Running Demultiplex Reads
Demultiplex Reads is in the Toolbox at:
Toolbox | Prepare Sequencing Data () | Demultiplex Reads ()
Select one or more sequence lists as input. When you click on the button labeled Next, you can then specify the details of how the demultiplexing should be performed.
Defining the read structure
The 'Define tags' wizard contains three buttons, which are used to Add, Edit, and Delete the tags that describe the structure of the reads and how the barcode is embedded in the sequences.
Click on Add to define the first tag. This will bring up the 'Define tag' dialog (figure 28.18).
At the top of the 'Define tag' dialog, you can choose the type of tag you wish to define:
- Linker. The linker (also known as adapter) is a sequence which should just be ignored - it is neither the barcode nor the sequence of interest. In the example in figure 28.17, the linker is two nucleotides long. For this, you simply define its length - nothing else.
- Barcode. The barcode (also known as index) is the stretch of nucleotides used to group the sequences. For this, you simply define the barcode length. The valid sequences for your barcodes are provided in the 'Set barcode options' wizard step, see below.
- Sequence. Defines the sequence of interest. You can define a length interval for how long you expect this sequence to be. The sequence part is the only part of the read that is retained in the output. Both barcodes and linkers are removed.

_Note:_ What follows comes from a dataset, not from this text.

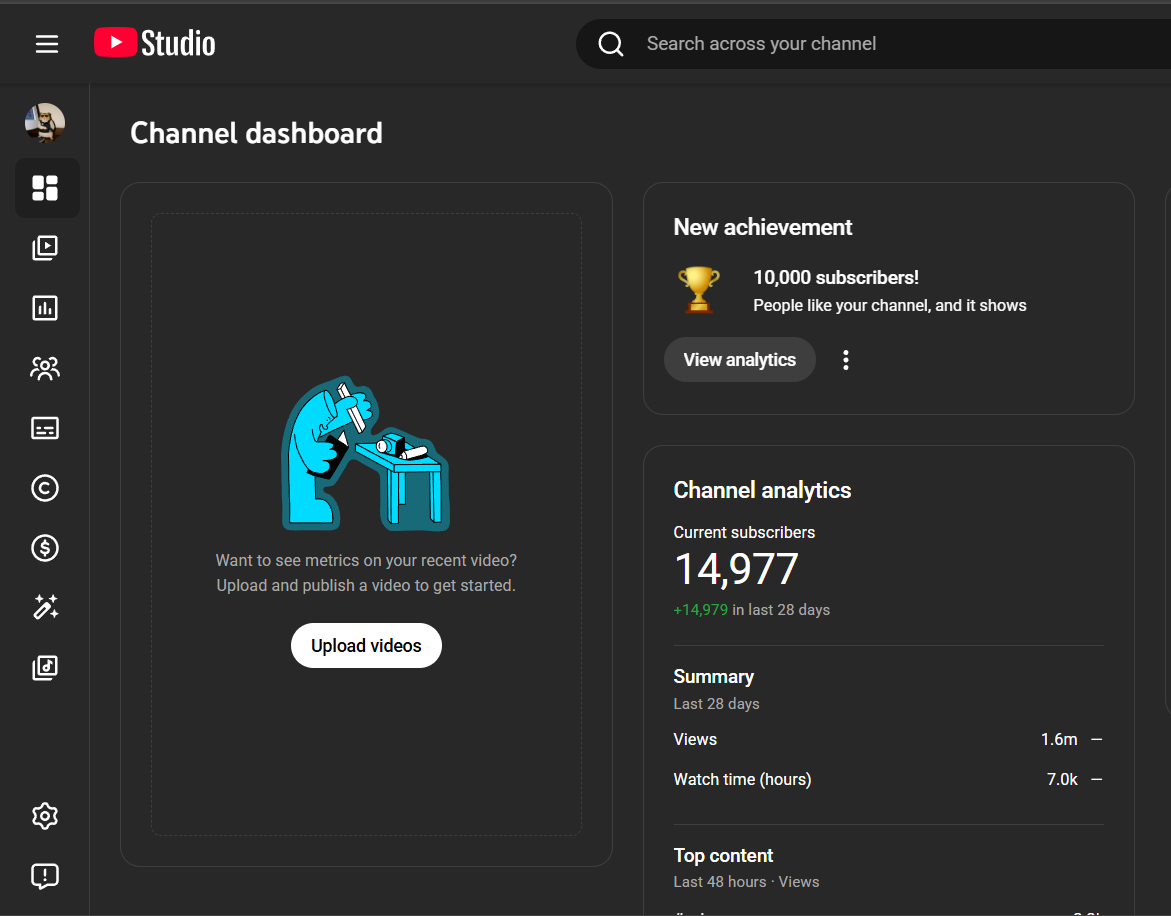The image size is (1171, 916).
Task: Open the Customization magic wand icon
Action: point(45,607)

Figure 28.19: Processing the tags as shown in the example of figure 28.17.
If the input contains paired reads, there are two wizards for defining the read structure: 'Define tags' for R1 and 'Define tags (mate)' for R2. If the two reads in the read pair have different barcodes such as illustrated in figure 28.20, the read structure would look like this:
R1 : -Linker1-Barcode1-Sequence
R2 : -Linker2-Barcode2-Sequence
Figure 28.20: Paired reads with linkers and barcodes originating from two different samples.
Defining the barcodes
Click Next to set the barcode options (figure 28.21).

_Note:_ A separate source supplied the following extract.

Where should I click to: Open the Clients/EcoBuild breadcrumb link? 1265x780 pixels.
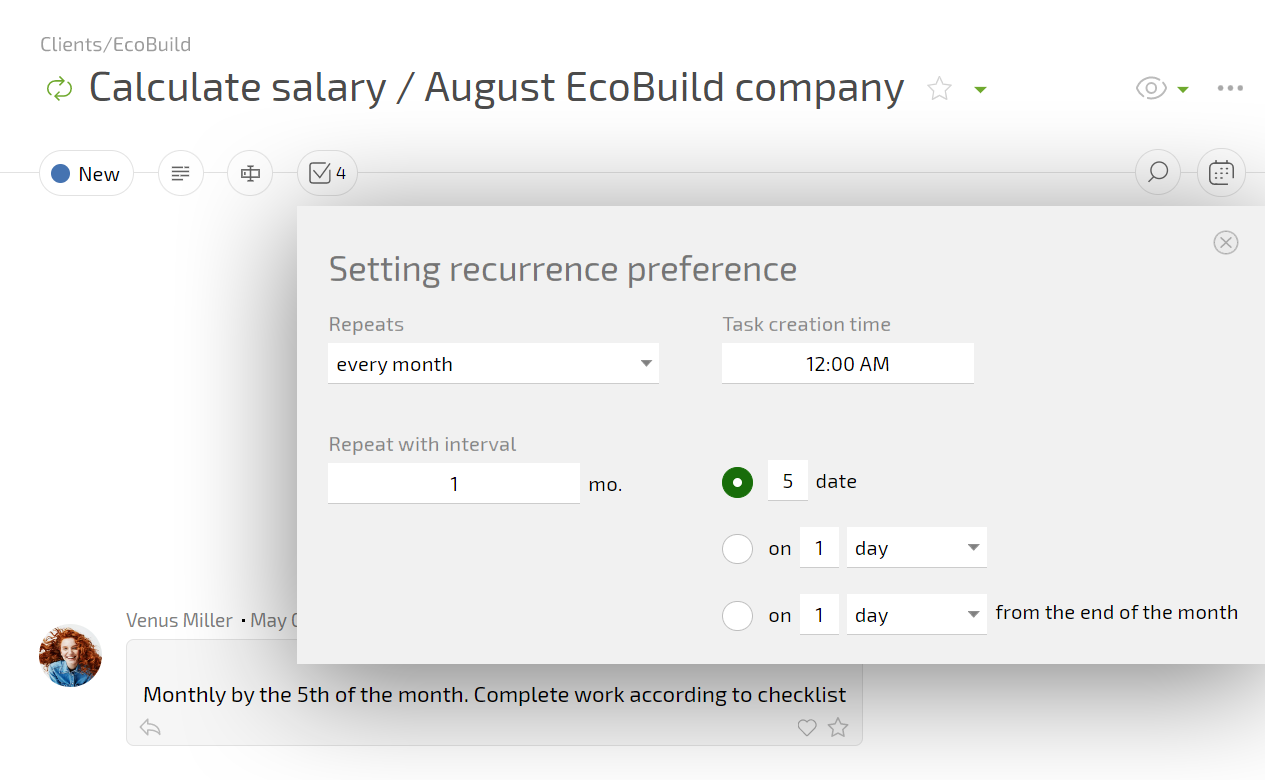click(x=115, y=44)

Figure 28.21: Defining the barcodes.
At the top, you can choose to search on both strands for the barcodes.
You can also choose to allow mismatches: only one per barcode will be allowed, regardless of whether the barcodes are on the same read, or distributed on both R1 and R2. Note that if a sequence is one mismatch away from two barcodes, it will not be assigned to either of them.

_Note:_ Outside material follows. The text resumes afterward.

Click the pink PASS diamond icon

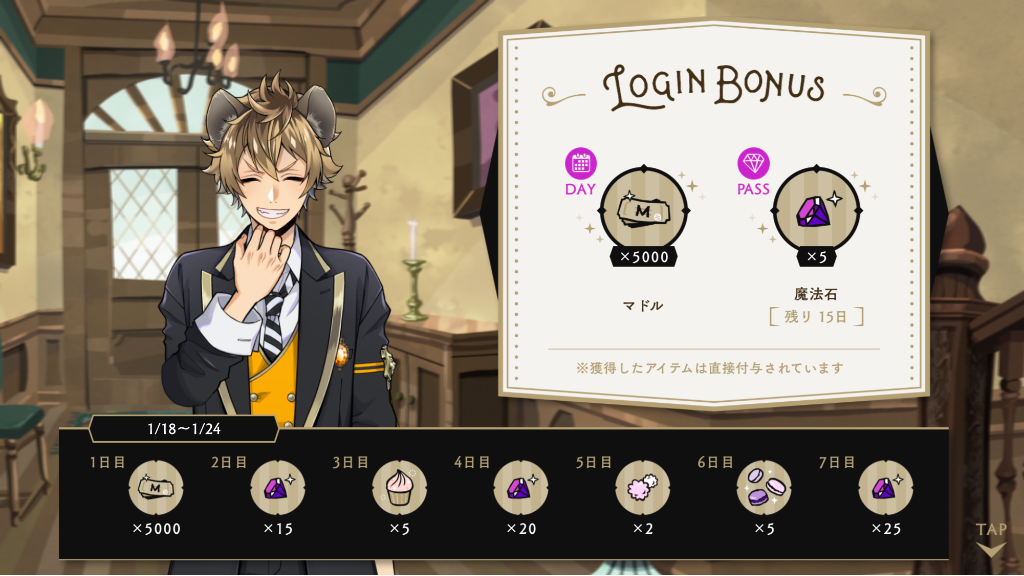753,163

Barcodes can be provided in several ways:
- Manually enter barcodes. Click the Add () button, see figure 28.22.
Figure 28.22: The barcodes for the set of paired end reads for sample 1 have already been defined and the barcodes for sample 2 is being entered in the format AAA-AAA, which corresponds to Barcode1-Barcode2 for sample 2 in the example shown in figure 28.20. - Load barcodes from a table element. Click the Load () button. The first two columns in the table element must contain the expected barcodes and their names, respectively. For example:
Barcode Name AAAAAA Sample1 GGGGGG Sample2 CCCCCC Sample2 - Import barcodes from CSV or Excel format files. Click on the Import () button. The first two columns in the file containing barcodes must contain the expected barcodes and their names, respectively. Any additional columns will be ignored. An acceptable CSV formatted file could look like:
"AAAAAA","Sample1" "GGGGGG","Sample2" "CCCCCC","Sample3"
A preview of results (figure 28.21) based on 10,000 reads is presented. With a single input, the preview is based on the first 10,000 reads. When multiple inputs are provided, the 10,000 reads are take from across the inputs, with the contribution from each input being proportional to the relative size of that input.
If you would like to change the name of the barcode(s), this can be done by double-clicking on the specific name that you would like to change, see figure 28.23.
Figure 28.23: The sequence can be renamed by double-clicking on the name.